Romer: Clean Slate can help solve Colorado’s labor shortage |

Romer: Clean Slate can help solve Colorado’s labor shortage

The pandemic pushed millions of people out of the workforce, leaving over 11 million unfilled jobs. Here in Colorado, businesses are trying to fill more than 200,000 vacancies; in Eagle County, more than 2,000 jobs are open, and our unemployment rate is 2.5%.

As the president and CEO of the Vail Valley Partnership, the valley’s primary business association, I have seen firsthand the workforce challenges facing our business community. Unfilled jobs become failed businesses, and those failed businesses hit our economy hard.

A few weeks ago, I wrote about the intersection of business and public safety.
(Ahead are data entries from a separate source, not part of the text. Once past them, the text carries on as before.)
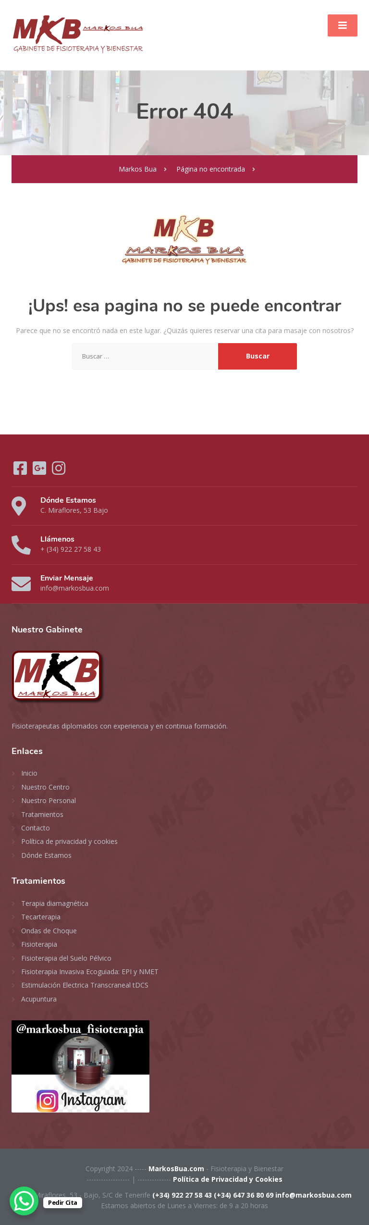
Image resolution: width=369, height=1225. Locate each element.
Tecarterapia (41, 916)
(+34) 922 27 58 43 (182, 1195)
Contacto (35, 827)
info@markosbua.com (313, 1195)
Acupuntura (39, 998)
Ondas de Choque (49, 930)
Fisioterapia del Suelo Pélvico (66, 958)
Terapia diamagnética (54, 903)
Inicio (29, 773)
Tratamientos (42, 814)
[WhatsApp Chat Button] (24, 1201)
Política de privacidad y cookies (69, 841)
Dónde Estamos (46, 855)
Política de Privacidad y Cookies (228, 1179)
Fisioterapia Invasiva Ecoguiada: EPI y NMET (90, 971)
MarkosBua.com (176, 1168)
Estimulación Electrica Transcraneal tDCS (84, 985)
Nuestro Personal (48, 800)
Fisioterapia (39, 944)
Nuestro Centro (45, 787)
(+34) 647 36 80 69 (243, 1195)
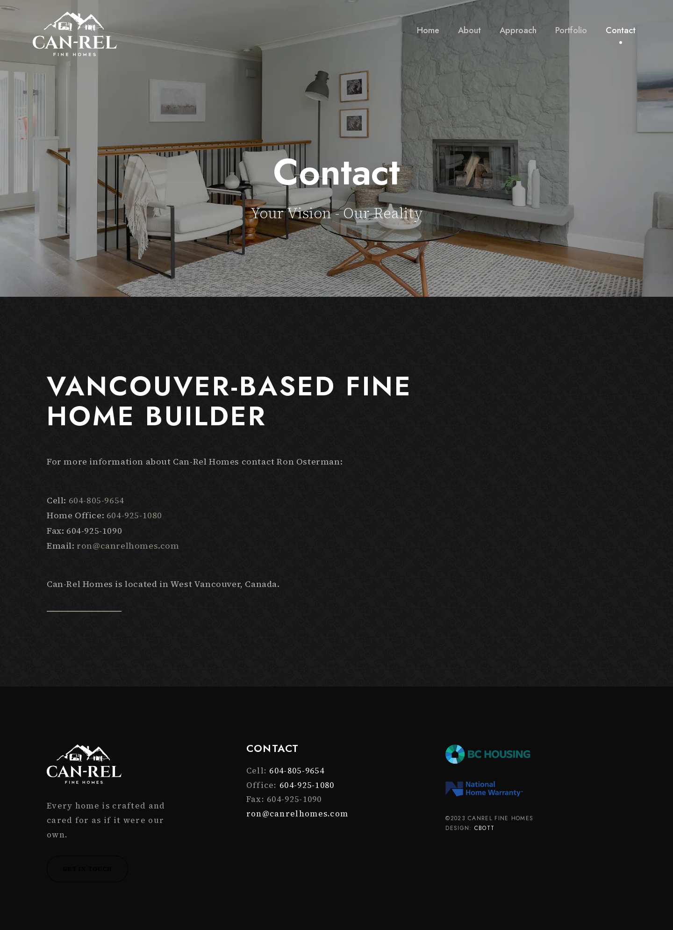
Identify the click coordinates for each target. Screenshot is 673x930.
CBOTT (484, 828)
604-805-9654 (96, 500)
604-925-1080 (134, 515)
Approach (518, 30)
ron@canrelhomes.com (128, 545)
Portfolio (571, 30)
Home (428, 30)
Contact (621, 30)
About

Right now at the legislature, there’s a bipartisan opportunity to improve employment and public safety all at once: the Colorado Clean Slate Act (SB22-099).

Currently, one in five Coloradans — 1.3 million people — face an artificial and often completely unnecessary barrier to employment due to an old arrest or criminal record. Clean Slate legislation automatically “seals” certain types of criminal records, making it easier for deserving individuals who have served their time to apply for jobs. This makes a big difference. Currently, record-sealing is a complicated and expensive process, effectively putting a price tag on second chances. As a result, only about 5% of eligible Coloradans ever manage to seal their records.
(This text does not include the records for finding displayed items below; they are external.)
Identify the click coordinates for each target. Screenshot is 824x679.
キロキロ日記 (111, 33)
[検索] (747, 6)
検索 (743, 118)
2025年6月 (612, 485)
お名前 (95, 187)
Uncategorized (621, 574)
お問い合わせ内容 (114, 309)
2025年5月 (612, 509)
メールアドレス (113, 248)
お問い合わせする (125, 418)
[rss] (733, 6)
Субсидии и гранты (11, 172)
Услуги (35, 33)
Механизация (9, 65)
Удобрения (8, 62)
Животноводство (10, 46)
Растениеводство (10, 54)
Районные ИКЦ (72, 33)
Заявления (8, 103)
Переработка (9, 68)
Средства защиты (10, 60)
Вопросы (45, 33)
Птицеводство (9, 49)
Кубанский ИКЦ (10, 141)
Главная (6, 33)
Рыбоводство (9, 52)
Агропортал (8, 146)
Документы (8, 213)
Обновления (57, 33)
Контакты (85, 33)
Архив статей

The impact of Clean Slate goes beyond those receiving relief. Post-release employment is one of the biggest factors for reducing recidivism rates, and by making it easier for people with records to find work, we will make our communities safer. It also helps children in our state.

In 2021, the number of children in Colorado with at least one unemployed parent reached a record high of 50 percent. Compared to their peers, children with jobless parents have lower high school graduation rates, lower college attendance, lower adult earnings, and a greater reliance on public aid in adulthood. By expanding adult employment, we can help give Colorado’s blameless children the chances they deserve.

Clean Slate legislation will also boost our economy. Estimates show that the United States loses roughly $80 billion a year from the underemployment of people with criminal records. Automatic sealing will come with some startup costs, but it’s an investment that will strengthen our economy and yield dividends moving forward. By passing such a common-sense policy, our elected officials can demonstrate the fiscal responsibility we need from our leaders post-pandemic and make a real commitment to getting Colorado back on track.

We’ll also be taking a significant step toward a more equitable Colorado. Despite making up just one-quarter of the population, people of color account for more than half of our prison population. The effects of a criminal record on employment are also 40 percent more damaging for Black men than for white men. The benefits of Clean Slate will help level the playing field and help mitigate the disproportionately damaging effects of systemic racism in our state.

Through my work, I have always tried to look for opportunities for businesses to support and implement real, practical solutions that will improve our lives. Clean Slate legislation is one of those solutions. It’s no wonder our neighbors in Utah and other states like Pennsylvania and Michigan have already passed similar policies. By automatically clearing nonviolent criminal records, our legislature can reinvigorate our workforce, support our businesses and strengthen our economy. Colorado’s Senate agreed and passed Clean Slate nearly unanimously. It’s time for the House to follow suit, and for Coloradans with old records to be granted relief.